When adding in the foods, try to think like a bird. A chicken can especially turn her beak up at certain foods, so try to imagine what might make her cluck with delight. After all, she is the one stuck out there, in the cold and the damp, faithfully laying eggs each day. We always hope our bird feeders will work as a bribe to keep the chickens laying because we really fancy an omelet on these dark, winter mornings.

Step 2: Freeze Your Feeder

After your treats are placed into the water, put the whole thing into your freezer or on an outside porch until it hardens. Once the contents are frozen, turn the pan upside down to release the now frozen ring of treats. If you have any trouble releasing the feeder from the pan, gently tap the dish or run a bit of warm water across the back it.

Step 3: Hang Your Feeder

Use a loose bit of string or baling twine to loop through the hole in the center of your frozen bird feeder, tying a few sturdy knots at the top. For the wild birds, hang it from any obliging structure or tree. If it’s destined for your poultry, hang it right outside your chicken coop.

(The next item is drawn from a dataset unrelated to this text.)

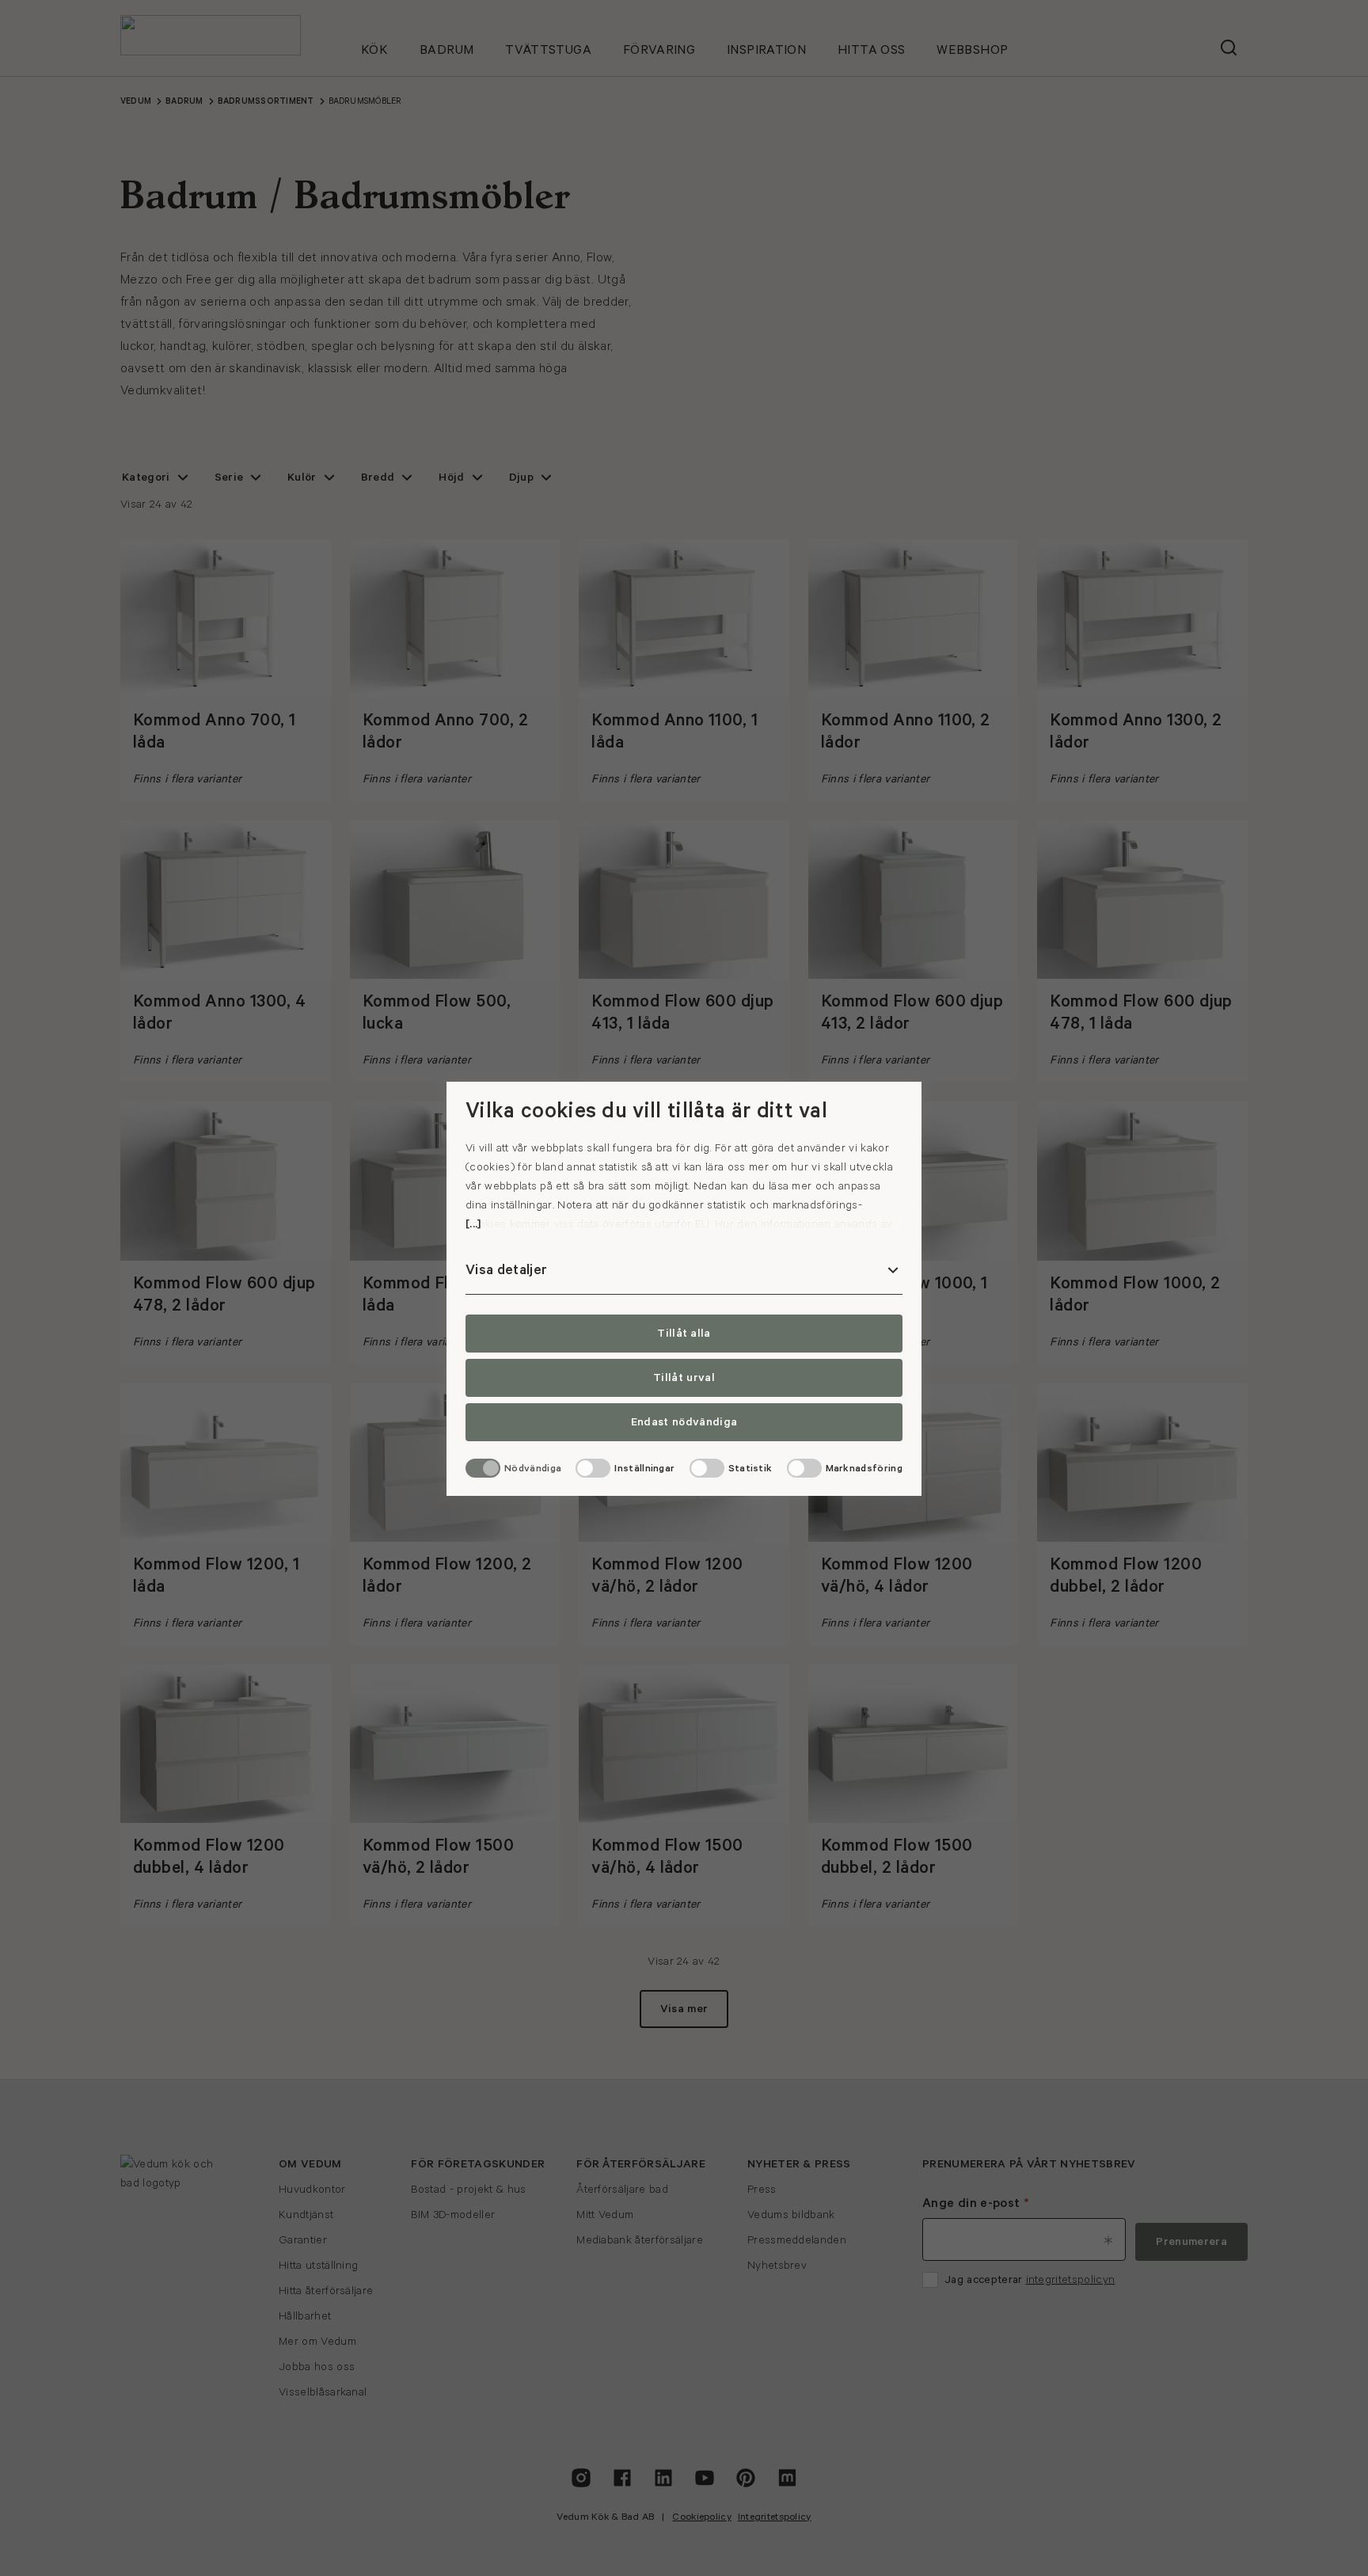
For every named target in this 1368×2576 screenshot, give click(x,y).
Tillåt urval (684, 1378)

Frozen Bird Feeders - Photo by Tessa Zundel (

If you live in a warmer climate, where your frozen bird feeder is likely to thaw quickly, hang it where the dripping water won’t dampen animal bedding or the animals themselves. Don’t worry, your birdies can still eat their treats from the ground as your bird feeder melts.

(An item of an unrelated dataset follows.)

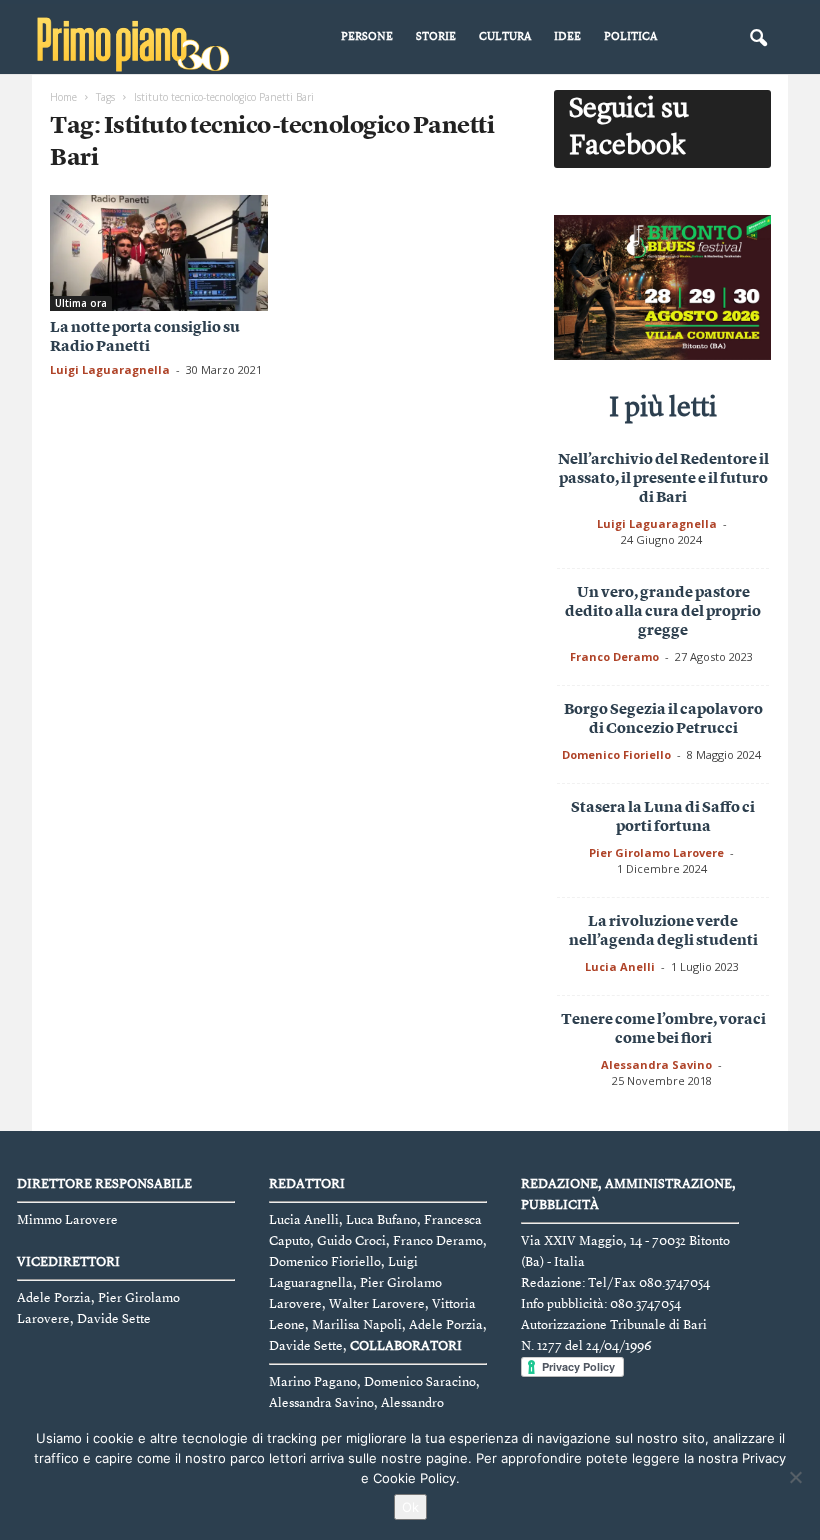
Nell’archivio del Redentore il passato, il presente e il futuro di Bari (663, 479)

We live in a snowy place and both our chickens and our wild birds keep occupied by pecking at these bird feeders until they’re simply eaten away. Make sure to make time to go watch your birds figure out how to get to their treasures through all that ice—it’s quite entertaining. Who needs TV when you have birds around?

Alternative: Fats and Flours Bird Feeder

A similar bird feeder can be made by replacing the water with fats and flours. Mix 1 cup lard, 1 cup nut butter, 2½ cups non-GMO cornmeal, 1 cup whole wheat flour and about 4 cups of birdseed. It’s best to use standard birdseed with this mixture so that it will hold together well.

Mix all ingredients and smoosh them into your Bundt pan. The birds will probably eat it up pretty quickly, but if you want to make sure it holds together longer, coil a 1 to 2 foot length of vine in the Bundt pan to create a frame. The mixture will form around the vine as you firm it into the pan. (Vines actually come in quite handy around the farm and homestead. I’ve even made baskets out of them.)

Place the Bundt pan into the freezer until the mixture hardens. Remove and hang.